(Stored records)
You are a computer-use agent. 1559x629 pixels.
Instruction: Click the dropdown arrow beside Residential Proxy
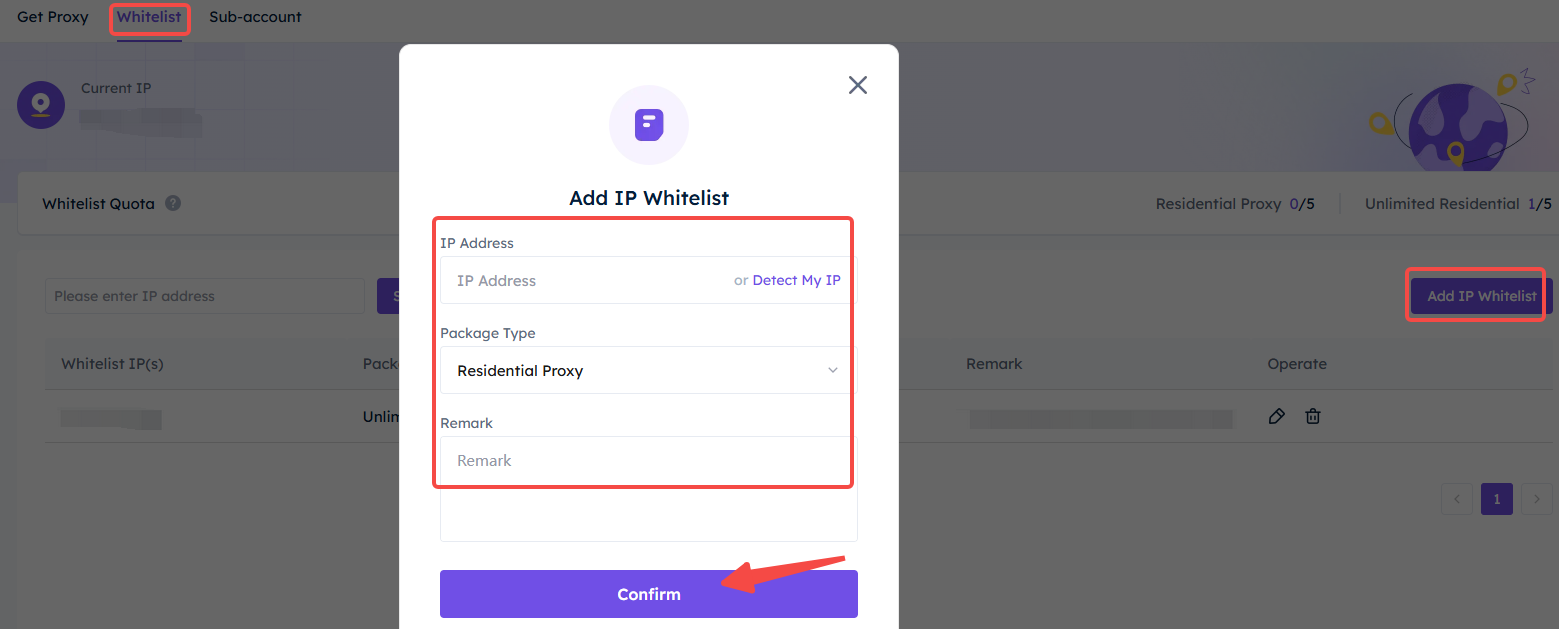click(833, 371)
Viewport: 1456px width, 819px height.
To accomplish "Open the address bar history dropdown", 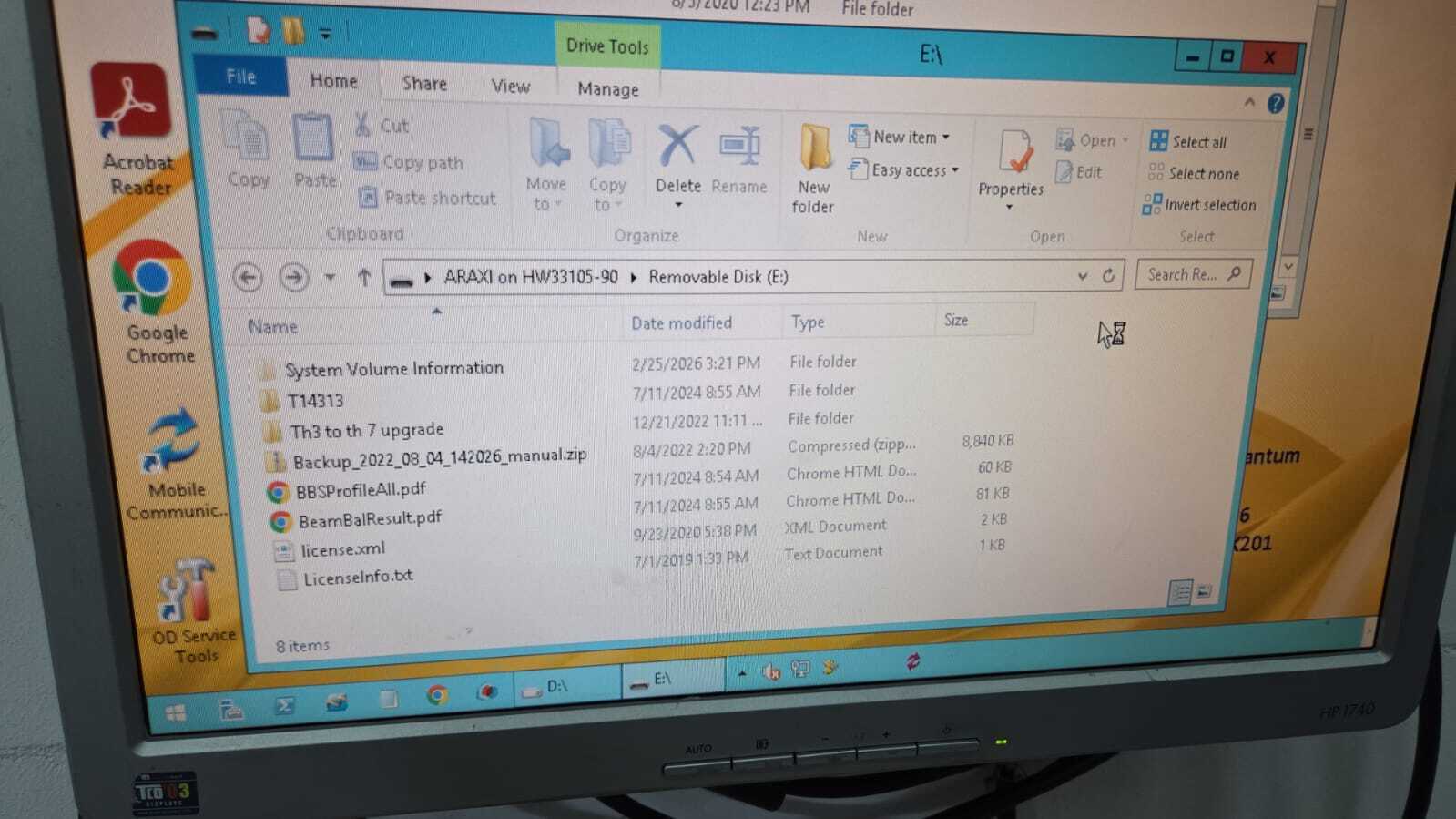I will pyautogui.click(x=1082, y=275).
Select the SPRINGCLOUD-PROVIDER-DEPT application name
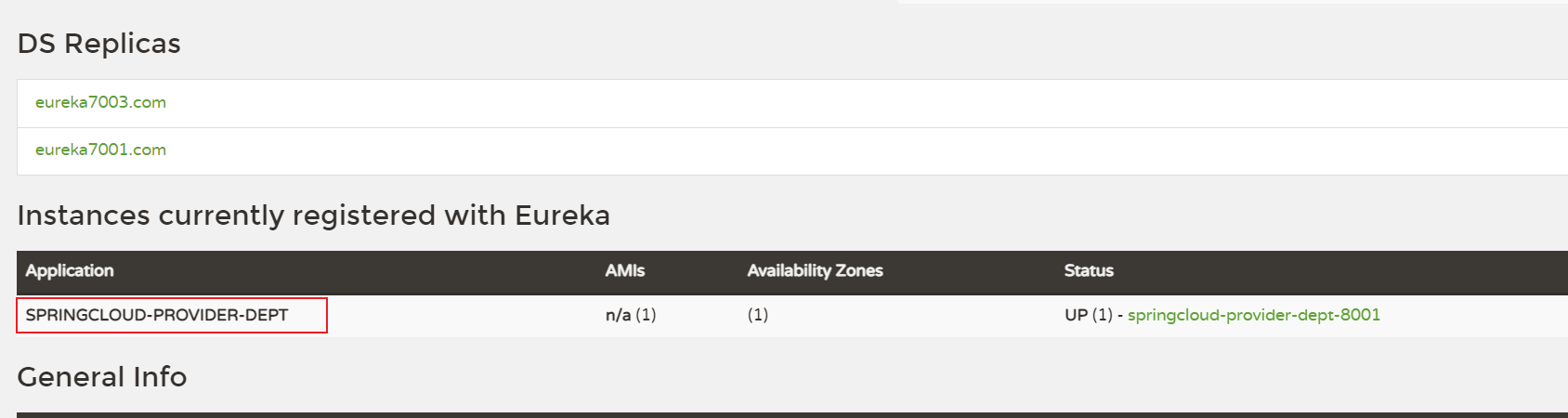Viewport: 1568px width, 418px height. point(157,315)
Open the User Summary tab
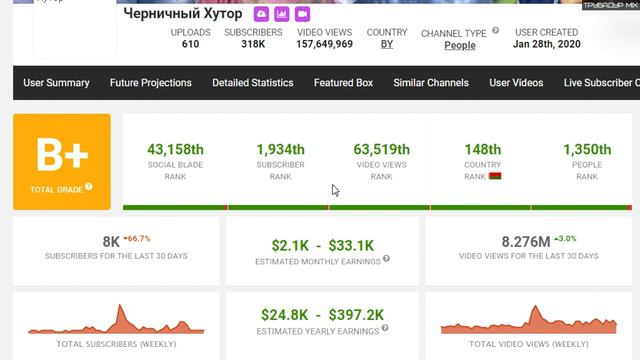The image size is (640, 360). click(56, 83)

WHAT THE EXERCISE ASKS: Your task is to restate word for word the lines from the one containing "Select the SPRINGCLOUD-PROVIDER-DEPT" through the last line of the data, both ends included, with no pictures.

SOLUTION FOR THIS TASK:
Select the SPRINGCLOUD-PROVIDER-DEPT application name
Viewport: 1568px width, 418px height. point(157,315)
Open the User Summary tab
The image size is (640, 360). click(56, 83)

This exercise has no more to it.